You can configure webhook endpoints in the Dashboard Settings. Owl Eyes will send a generic HTTP POST request to your configured URL whenever an event occurs.

Event Types

We currently support the following event types:

• verification.completed - Verification successfully finished (Result: Verified or Failed).
• verification.review_required - The verification was flagged for manual review.
• verification.expired - The verification link expired before completion.

Payload Format

Webhook payloads are sent as JSON. Here is an example of a verification.completed event:

{
  "event": "verification.completed",
  "created_at": "2024-12-25T10:00:00Z",
  "data": {
    "verification_id": "v_123456789",
    "status": "verified", // or 'failed'
    "score": 98,
    "metadata": {
      "user_id": "u_555"
    },
    "extracted_data": {
       "first_name": "Jane",
       "last_name": "Doe",
       "date_of_birth": "1990-01-01",
       "document_number": "A1234567"
    }
  }
}

Security & Verification

To verify that the webhook came from Owl Eyes, check the X-Owl-Signature header.

The signature is an HMAC-SHA256 hash of the request body, signed with your Webhook Secret (available in the Dashboard).
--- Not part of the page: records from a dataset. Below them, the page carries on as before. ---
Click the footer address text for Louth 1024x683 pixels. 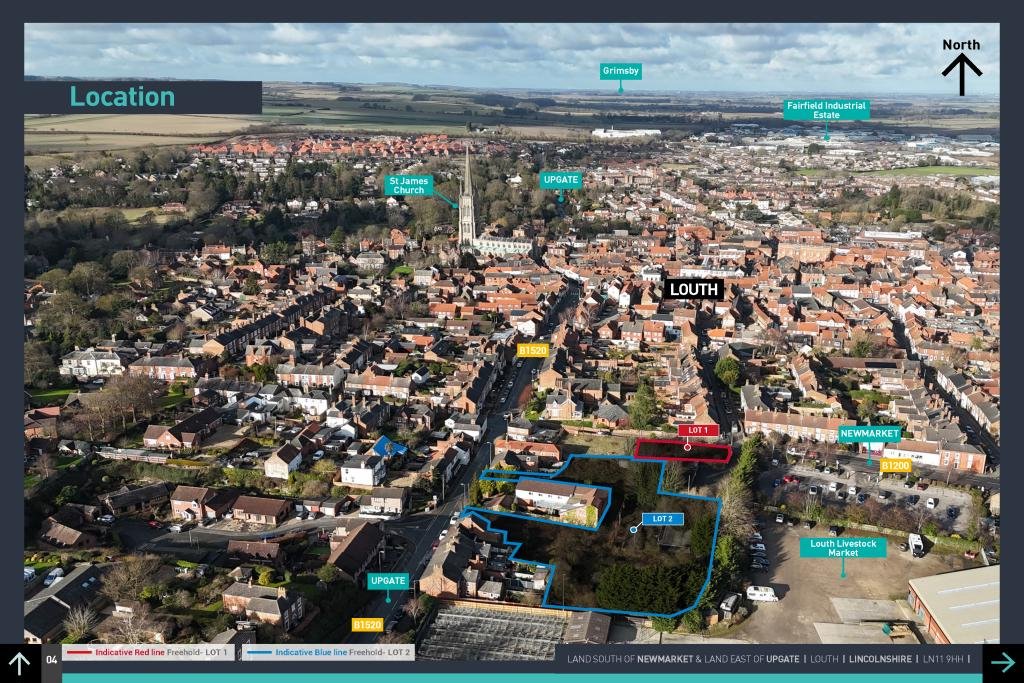768,659
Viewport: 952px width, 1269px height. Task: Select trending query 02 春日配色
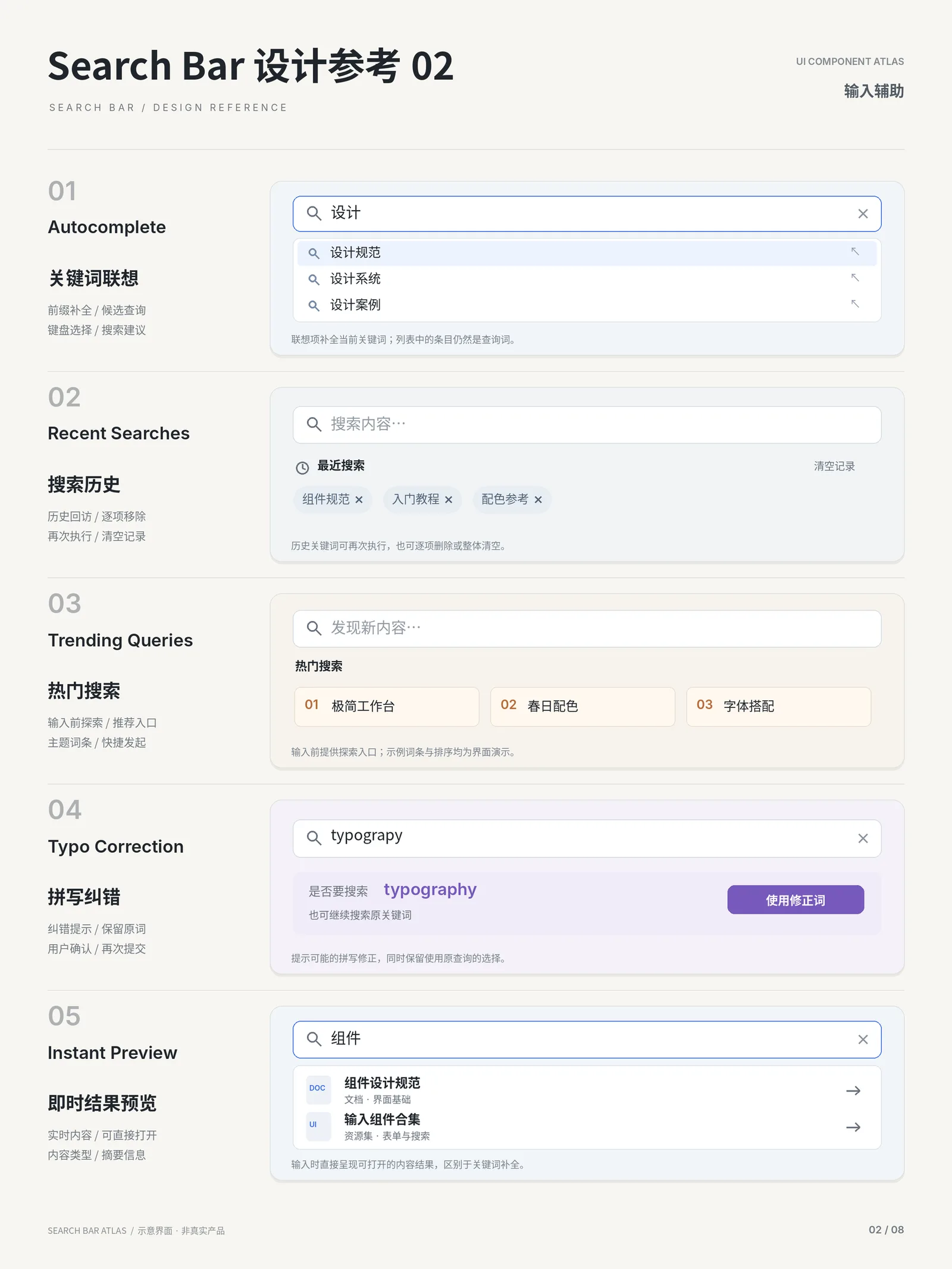(583, 707)
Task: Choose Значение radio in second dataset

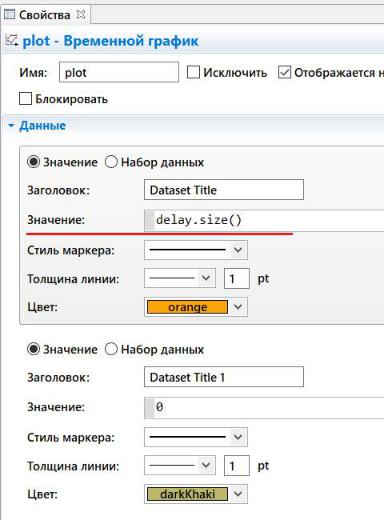Action: 33,349
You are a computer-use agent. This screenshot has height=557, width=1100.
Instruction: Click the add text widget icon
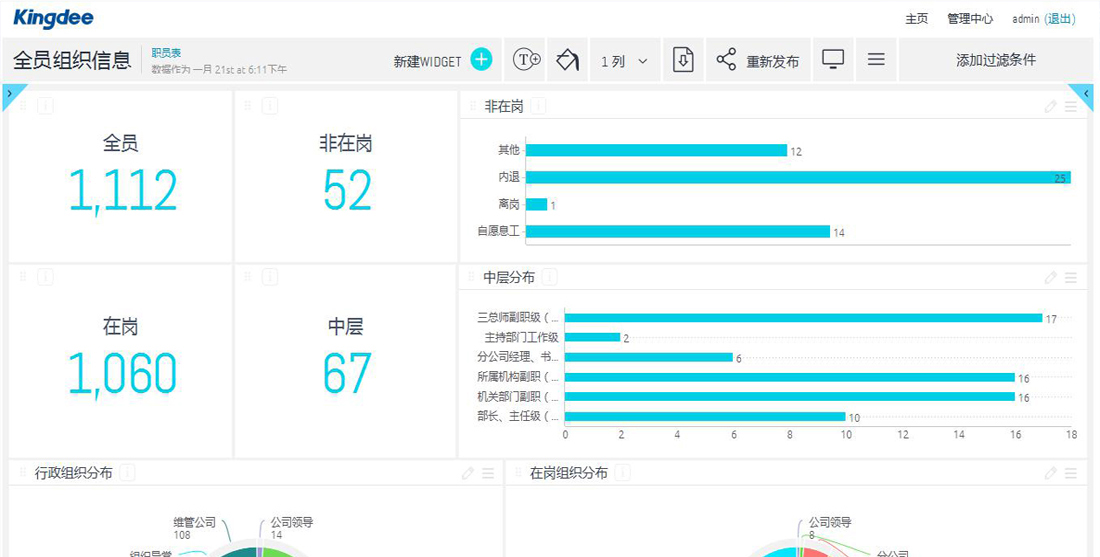(527, 60)
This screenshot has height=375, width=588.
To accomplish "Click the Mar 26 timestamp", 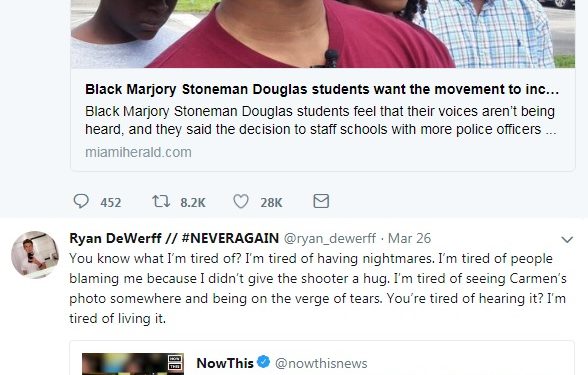I will click(x=410, y=238).
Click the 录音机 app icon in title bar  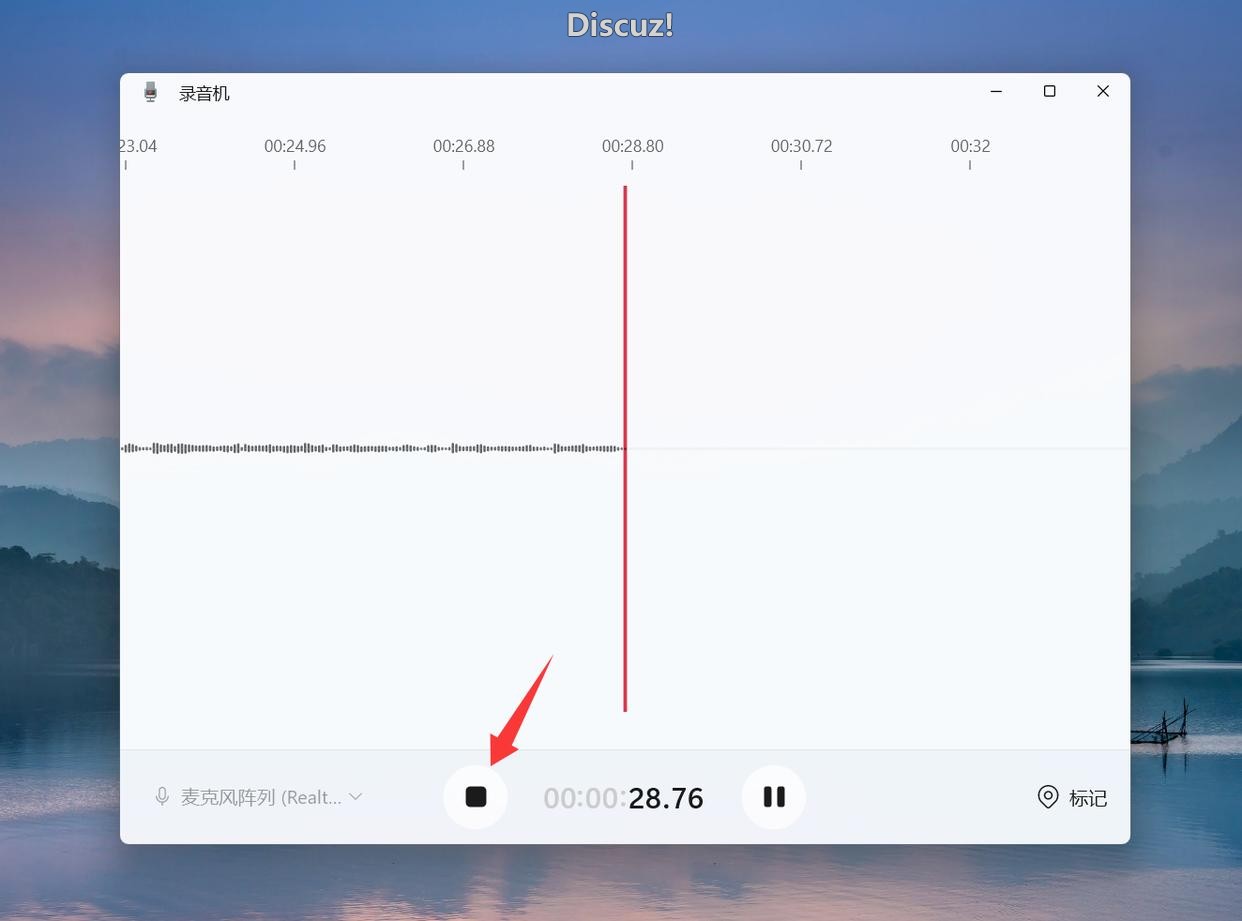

const crypto = require('crypto');

function verifyWebhook(payload, signature, secret) {
  const hash = crypto
    .createHmac('sha256', secret)
    .update(payload)
    .digest('hex');
    
  return hash === signature;
}

Retry Behavior

If your endpoint returns a non-200 status code, we will retry the webhook delivery with exponential backoff:

• Attempt 1: Immediate
• Attempt 2: +1 minute
• Attempt 3: +5 minutes
• Attempt 4: +15 minutes
• Attempt 5: +1 hour

After 5 failed attempts, we will stop sending that specific event.